Scan the records below, and wherever a line has the word "icon", pull it out.
Top of Material provided
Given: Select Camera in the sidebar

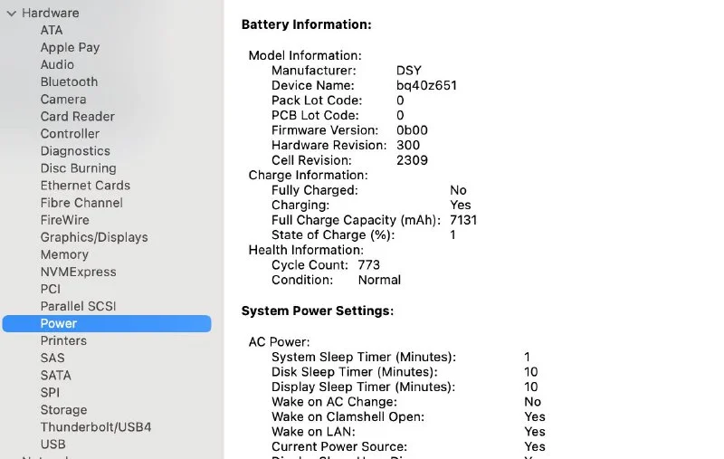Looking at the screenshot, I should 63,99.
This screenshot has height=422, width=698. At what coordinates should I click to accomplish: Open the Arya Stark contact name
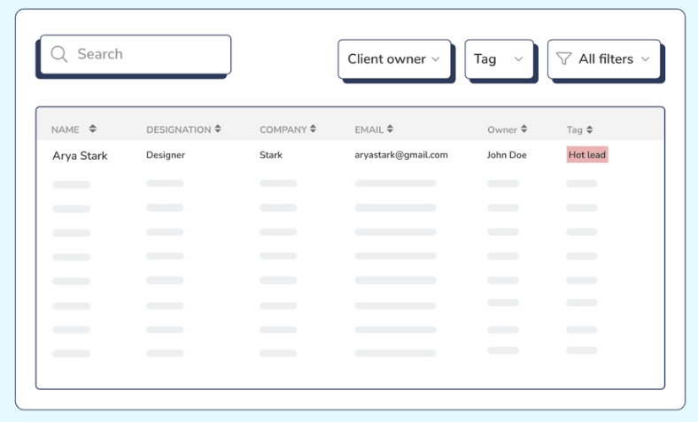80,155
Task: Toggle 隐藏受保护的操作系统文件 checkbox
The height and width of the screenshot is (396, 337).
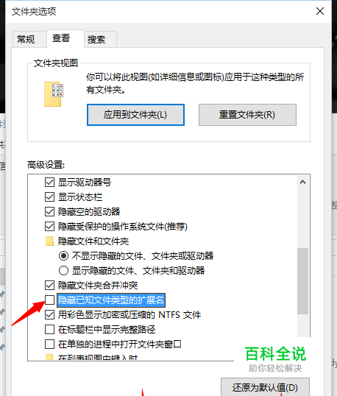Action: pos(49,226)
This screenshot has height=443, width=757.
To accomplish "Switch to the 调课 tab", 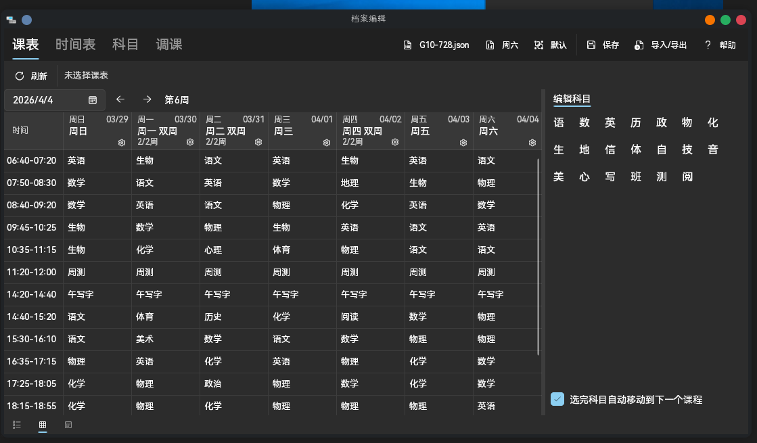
Bottom of Material provided
Top of Material provided
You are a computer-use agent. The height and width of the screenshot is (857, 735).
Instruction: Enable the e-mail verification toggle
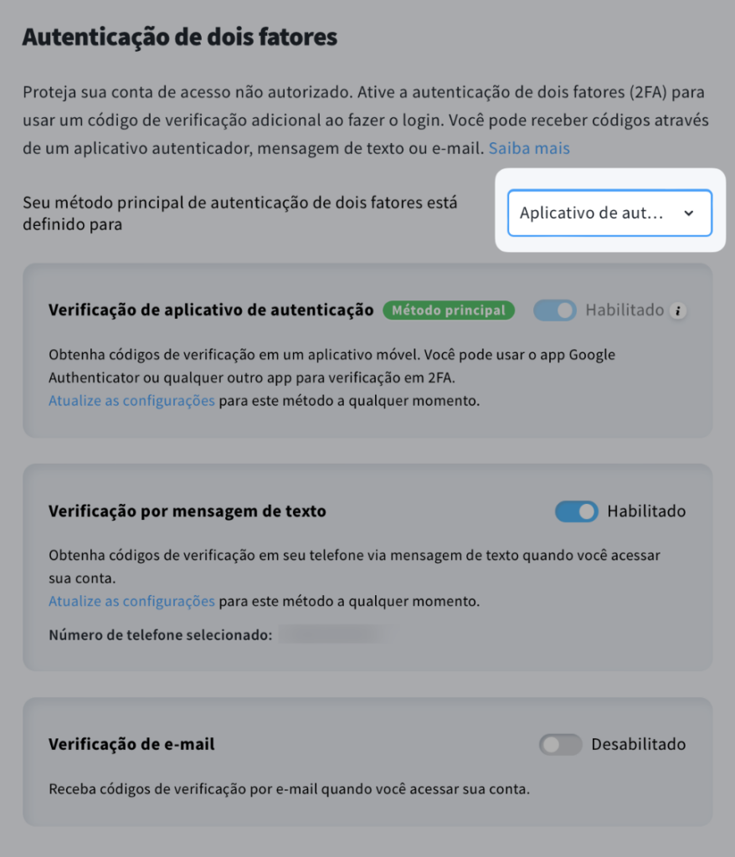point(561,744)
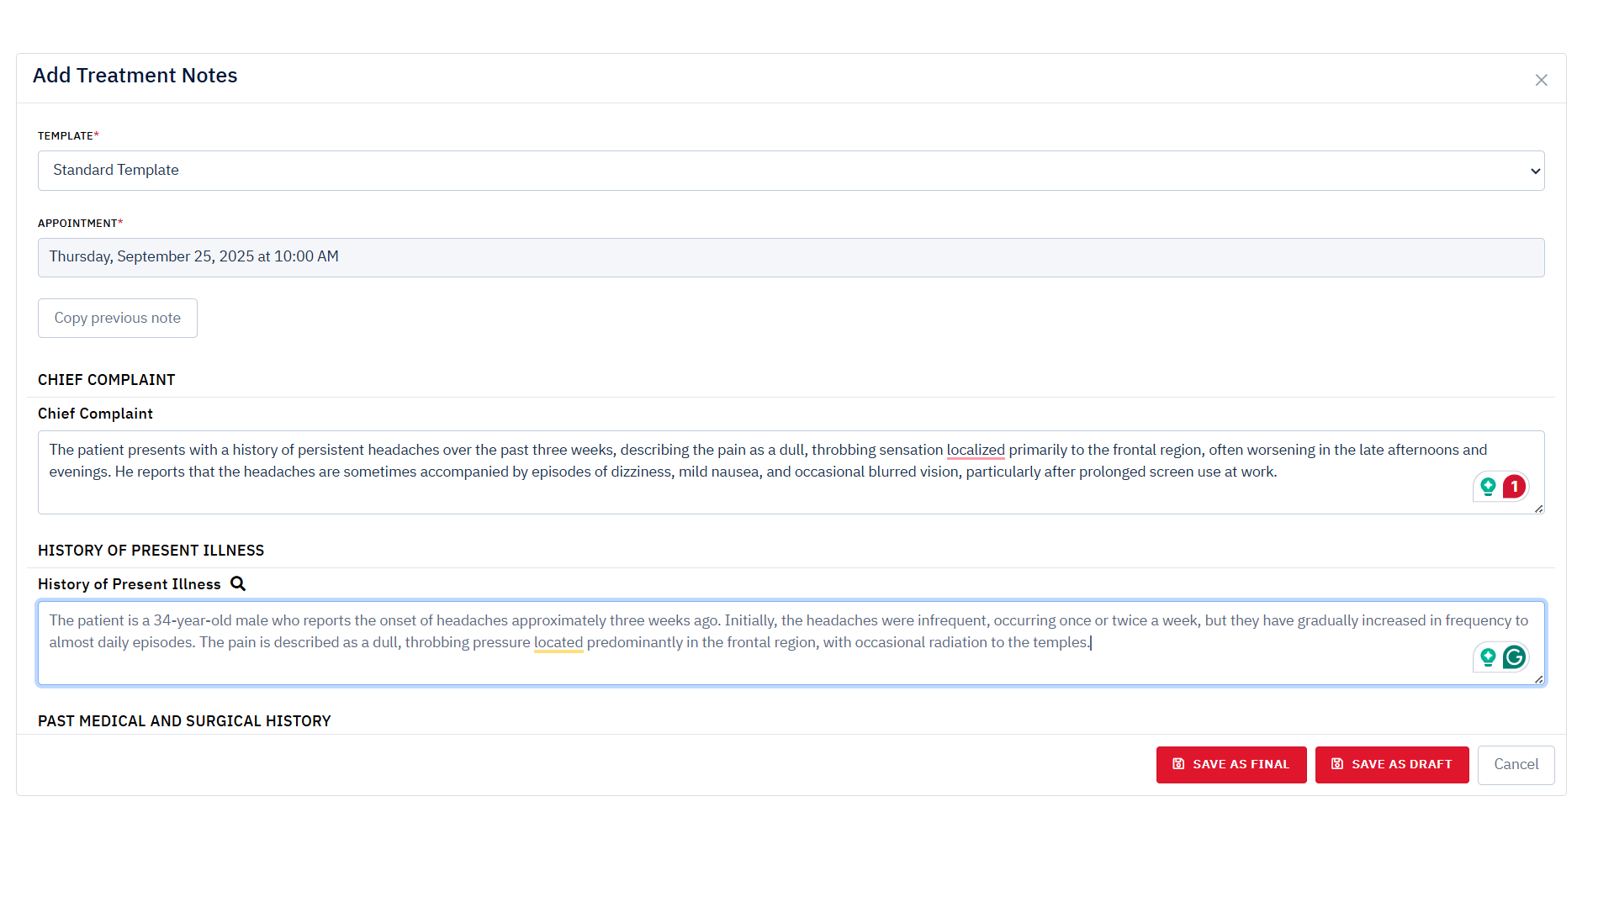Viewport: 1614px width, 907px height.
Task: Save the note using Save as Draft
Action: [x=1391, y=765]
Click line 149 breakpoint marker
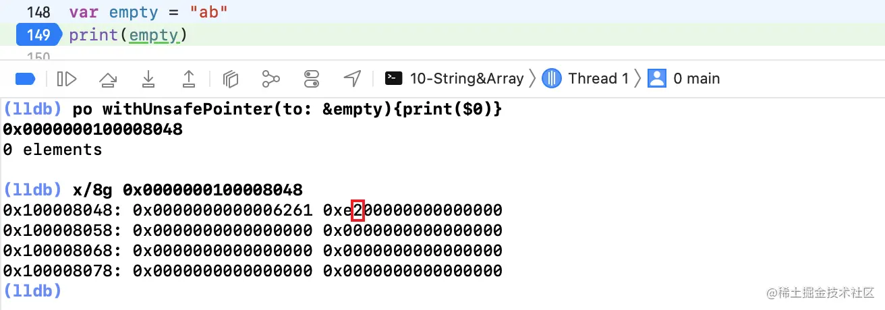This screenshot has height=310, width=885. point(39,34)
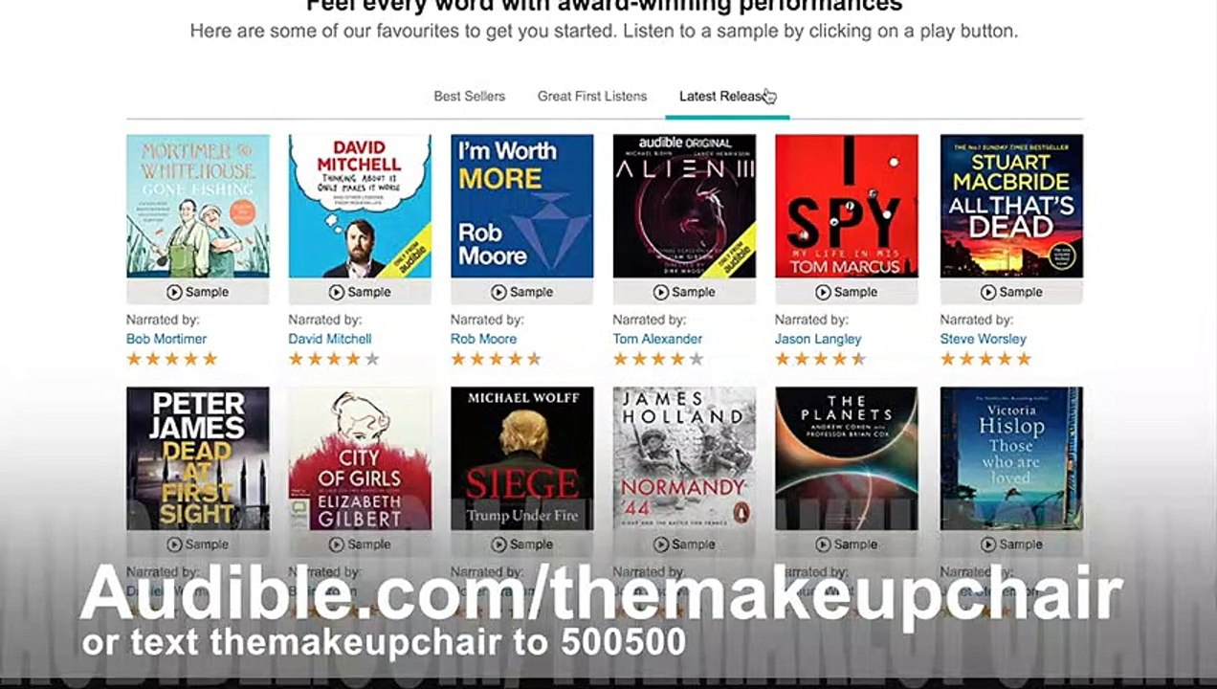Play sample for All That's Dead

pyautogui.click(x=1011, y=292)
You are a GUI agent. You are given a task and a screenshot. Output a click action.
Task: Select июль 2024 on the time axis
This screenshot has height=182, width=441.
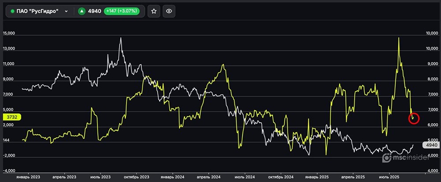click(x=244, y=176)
Bottom of Material provided
Top of Material provided
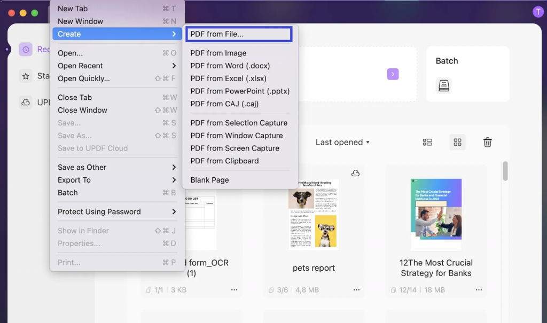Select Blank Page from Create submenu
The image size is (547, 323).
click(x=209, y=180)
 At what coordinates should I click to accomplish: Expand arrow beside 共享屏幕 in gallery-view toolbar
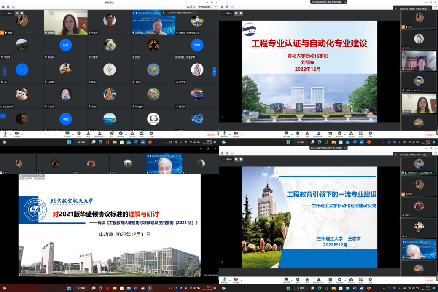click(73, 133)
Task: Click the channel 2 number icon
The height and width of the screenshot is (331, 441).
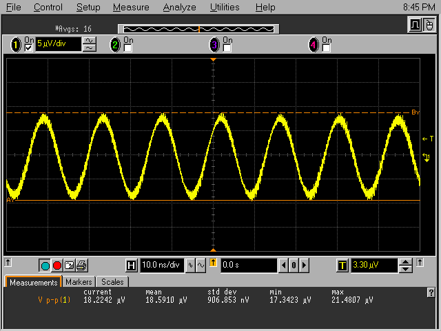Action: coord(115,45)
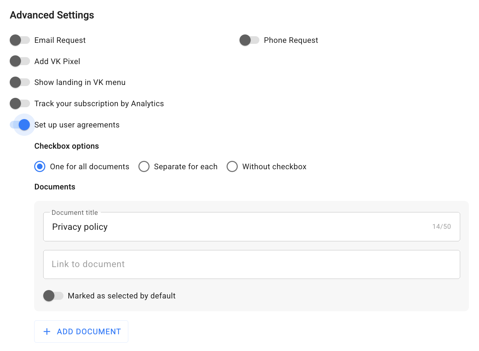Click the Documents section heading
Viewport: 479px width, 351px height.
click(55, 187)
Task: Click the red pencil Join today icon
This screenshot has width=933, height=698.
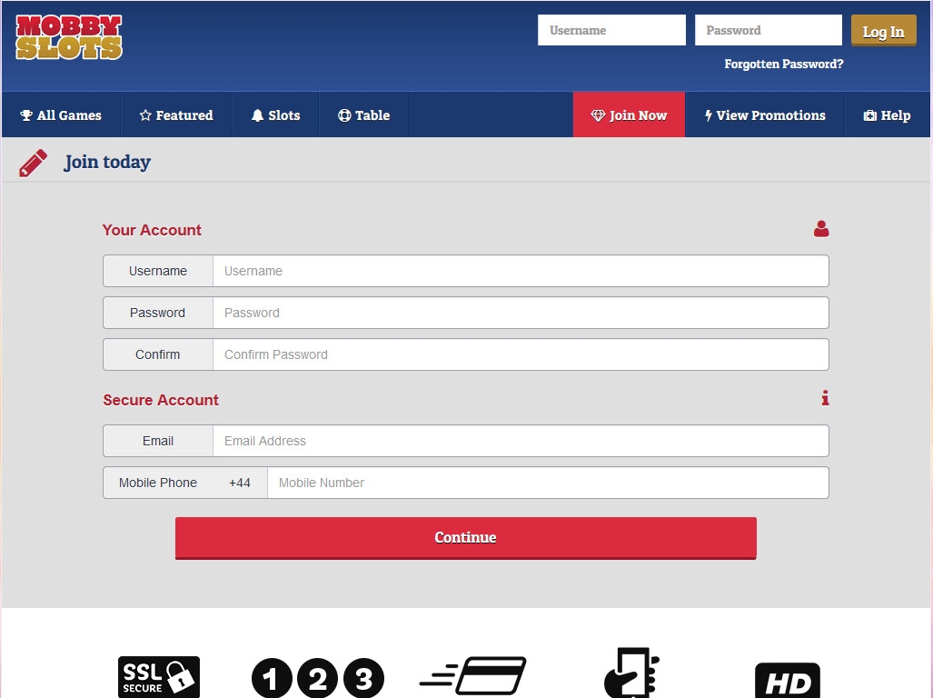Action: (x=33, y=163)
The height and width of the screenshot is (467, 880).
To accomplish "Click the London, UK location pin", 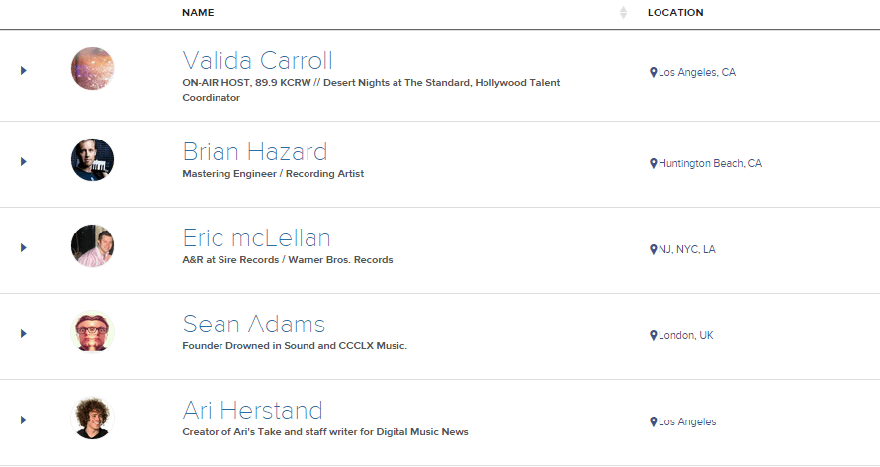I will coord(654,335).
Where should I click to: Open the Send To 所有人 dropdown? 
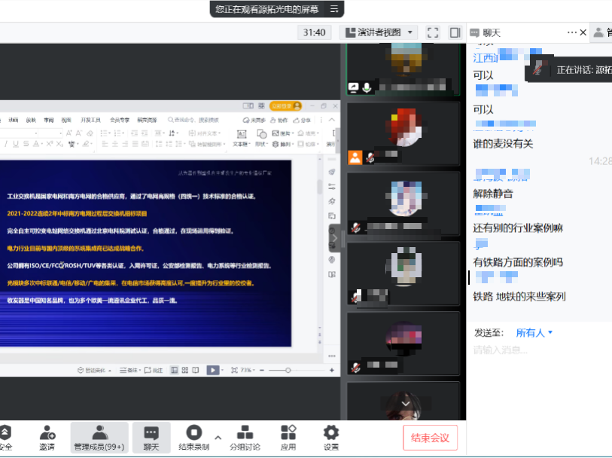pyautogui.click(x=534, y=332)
Bottom of Material provided
**Problem solution:**
Task: Click the channel 2 number icon
Task: Click the red pencil Join today icon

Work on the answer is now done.